*** Opening Data to process ***

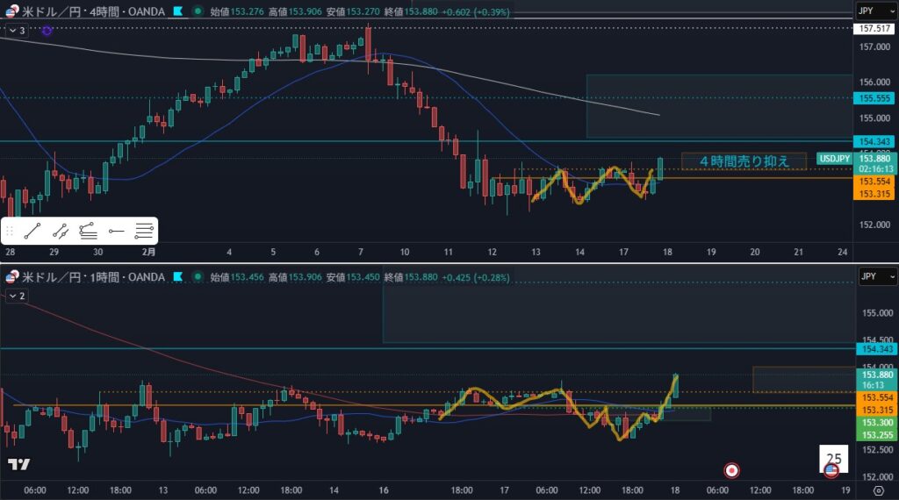This screenshot has width=899, height=500.
Task: Select the trend line with info tool
Action: point(61,232)
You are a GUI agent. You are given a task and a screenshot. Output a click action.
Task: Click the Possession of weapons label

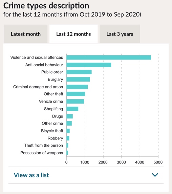click(42, 153)
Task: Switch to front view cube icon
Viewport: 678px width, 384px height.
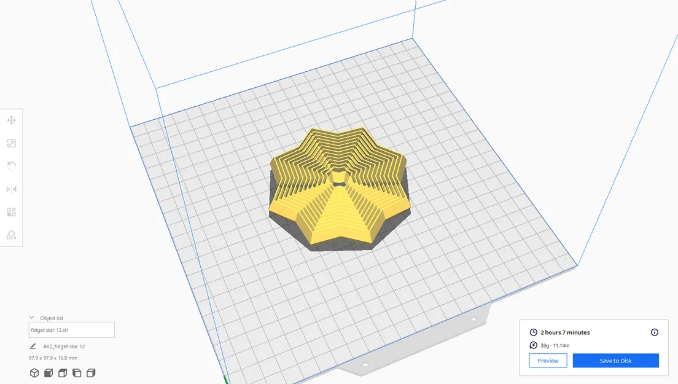Action: click(48, 373)
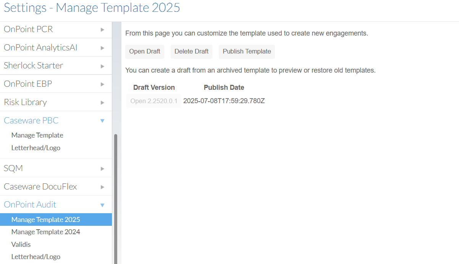Click the Delete Draft button
The image size is (459, 264).
pyautogui.click(x=191, y=52)
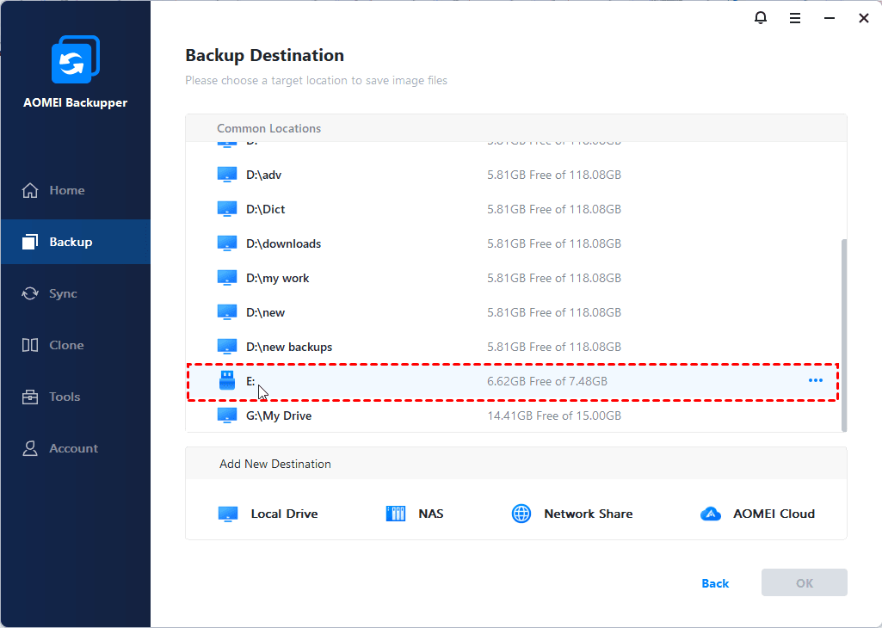Open the Sync tab in sidebar
The width and height of the screenshot is (882, 628).
pyautogui.click(x=63, y=293)
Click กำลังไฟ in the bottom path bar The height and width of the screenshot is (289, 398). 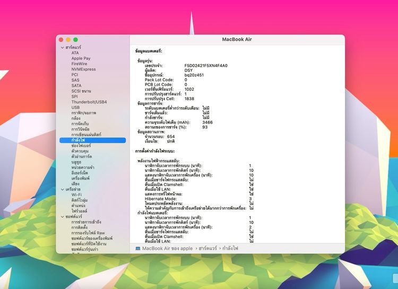tap(230, 248)
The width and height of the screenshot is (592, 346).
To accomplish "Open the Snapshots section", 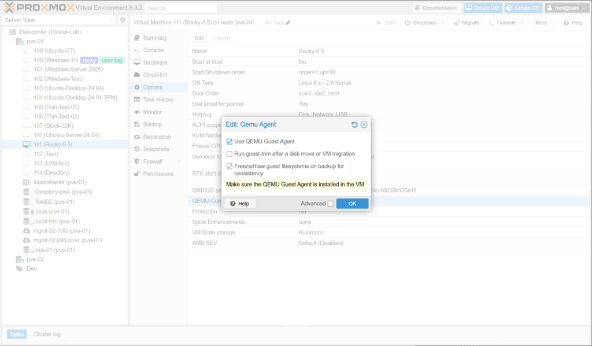I will pos(156,149).
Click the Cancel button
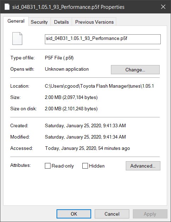 coord(112,214)
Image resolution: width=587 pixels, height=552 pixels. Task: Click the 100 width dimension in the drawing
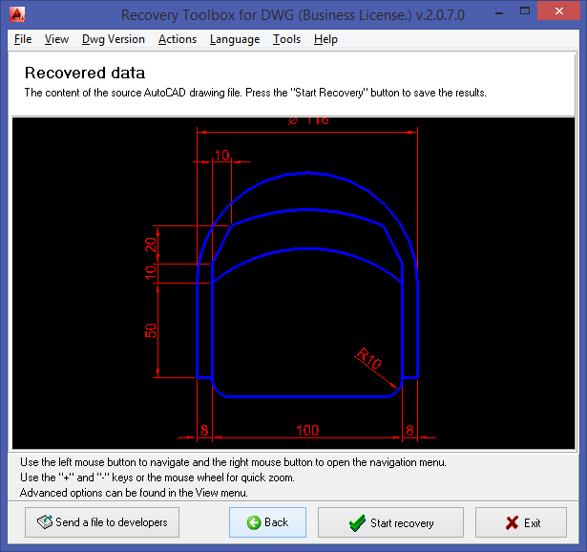307,431
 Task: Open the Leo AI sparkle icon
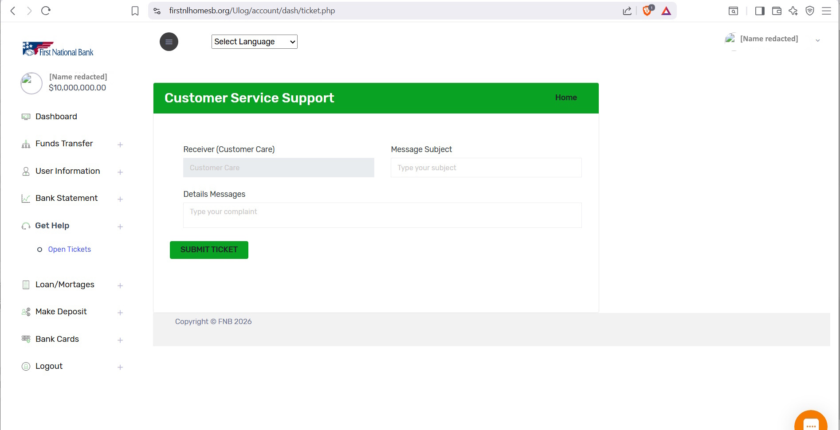click(x=793, y=11)
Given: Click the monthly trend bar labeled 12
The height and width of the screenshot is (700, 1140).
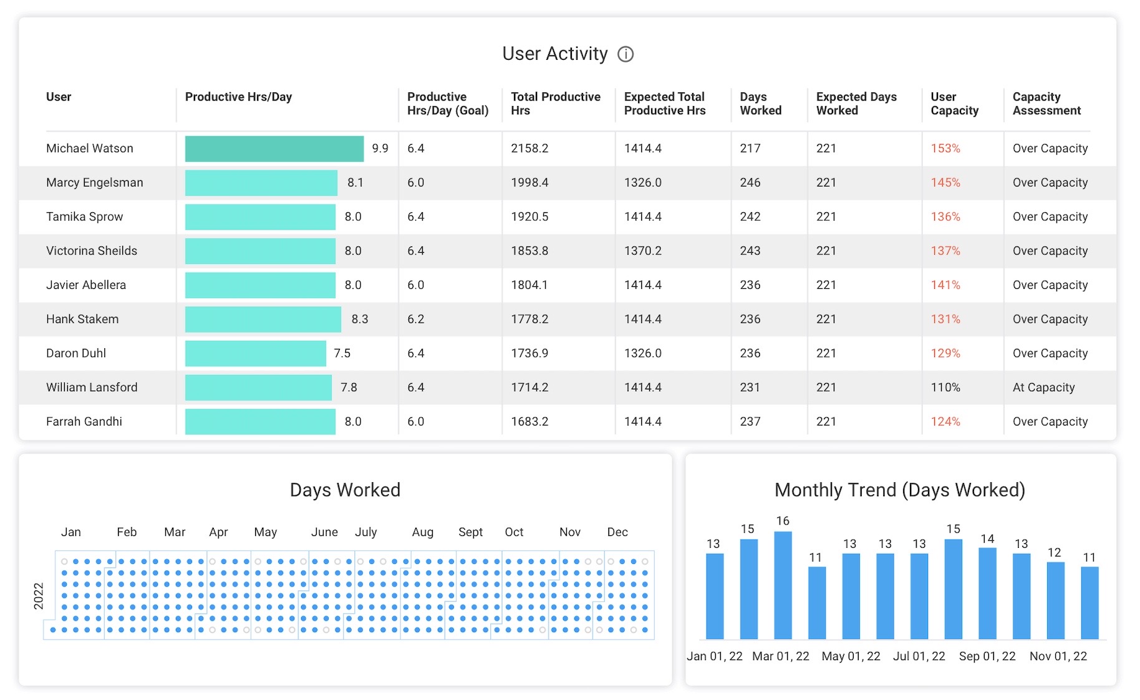Looking at the screenshot, I should click(1055, 600).
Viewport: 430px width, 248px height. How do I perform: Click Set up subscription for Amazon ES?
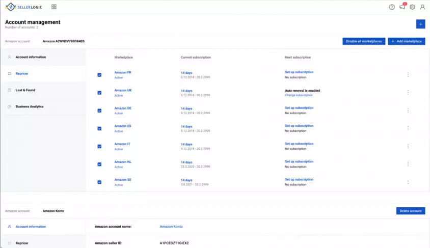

*** Closing Data to process ***

Task directions
Nothing outside the stretch above, from the line with "You are a GUI" through the line with "Task: Switch to front view cube icon", is set down. Transcribe that stretch exactly, ends included, but not its pictures.

Answer for this exercise
You are a GUI agent. You are given a task and a screenshot. Output a click action.
Task: Click the Possession of weapons label

click(42, 153)
Task: Switch to front view cube icon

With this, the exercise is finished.